Amichai morreu em 2000. Sua viúva, Chana Sokolov, e filho, David, disseram mais tarde que, embora discordassem do conteúdo das postagens de Alareer nas redes sociais, foram inspirados por seu uso e interpretação do poema.

“Meu pai provavelmente ficaria muito satisfeito em saber que as pessoas estão usando poesia para ver a humanidade do outro lado”, disse David Amichai, que pesquisa o antissemitismo na Universidade Hebraica de Jerusalém. “É muito comovente que ele use este poema para tentar ensinar sobre a sociedade israelense”, acrescentou Amichai.

Para alguns dos alunos de Alareer, a identidade israelense do poeta veio como uma pequena epifania.

“Talvez isso tenha mudado algo em minha mente sobre a experiência deles”, disse Alfayoumi. “É como se compartilhássemos coisas. Estamos atrasados.”

Mas então ela se conteve. Havia um limite para a empatia que ela sentia por uma nação cujos aviões de guerra bombardearam Gaza por 11 dias consecutivos no início do ano.

Para os israelenses, o Hamas foi o instigador da luta em maio: a guerra estourou depois que o Hamas disparou vários foguetes contra Jerusalém e continuou a mirar outros milhares de mísseis não guiados em muitas cidades israelenses.

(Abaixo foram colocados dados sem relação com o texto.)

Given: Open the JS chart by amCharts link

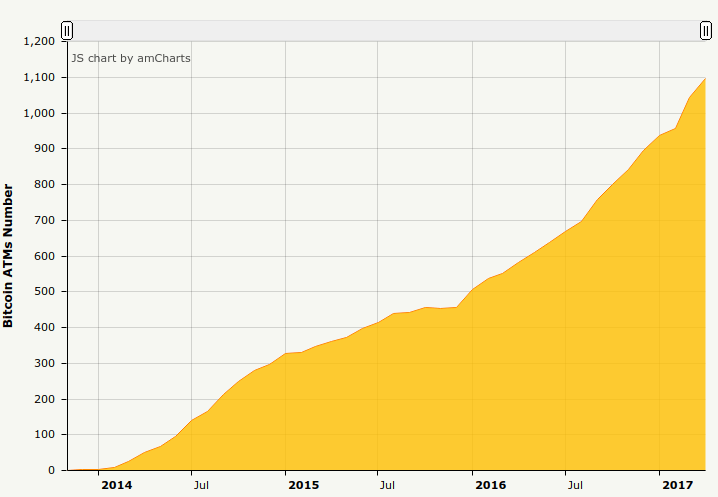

Mas para palestinos como Alfayoumi, o Hamas estava respondendo às ações israelenses em Jerusalém, incluindo ataques à mesquita de Aqsa. E o número final de mortos foi assimétrico, com Gaza sofrendo quase todas as mais de 260 mortes no conflito.

Muitos na classe ficaram chocados com o poema escrito por um israelense, e pelo menos um aluno se recusou a acreditar.
Muitos na classe ficaram chocados com o poema escrito por um israelense, e pelo menos um aluno se recusou a acreditar.Crédito…Samar Abu Elouf para o The New York Times

“No final das contas, a lacuna em nossas experiências é enorme, quando você compara suas perdas com as nossas e compara sua vida de luxo com a nossa”, disse Alfayoumi. “Podemos nos relacionar e compartilhar coisas – mas no final do dia eles têm que admitir o que fizeram.”

Outra estudante disse que não conseguia acreditar que um israelense havia realmente escrito o poema, mesmo depois que Alareer revelou quem ele era.

“Ainda insisto que este é um palestino”, disse Aya al-Mufti, 19, citando o uso da frase “a cidade velha”, que ela acreditava que apenas um árabe usaria.

Alareer disse que ela estava certa: O significado de qualquer texto está aberto à interpretação de seus leitores. Mas ele ainda se eriçou ligeiramente e gentilmente deu a entender que ela não havia absorvido o ponto principal da aula.

“Se você quiser ocupar o poema”, disse ele, com um lampejo de sarcasmo, “bom para você.”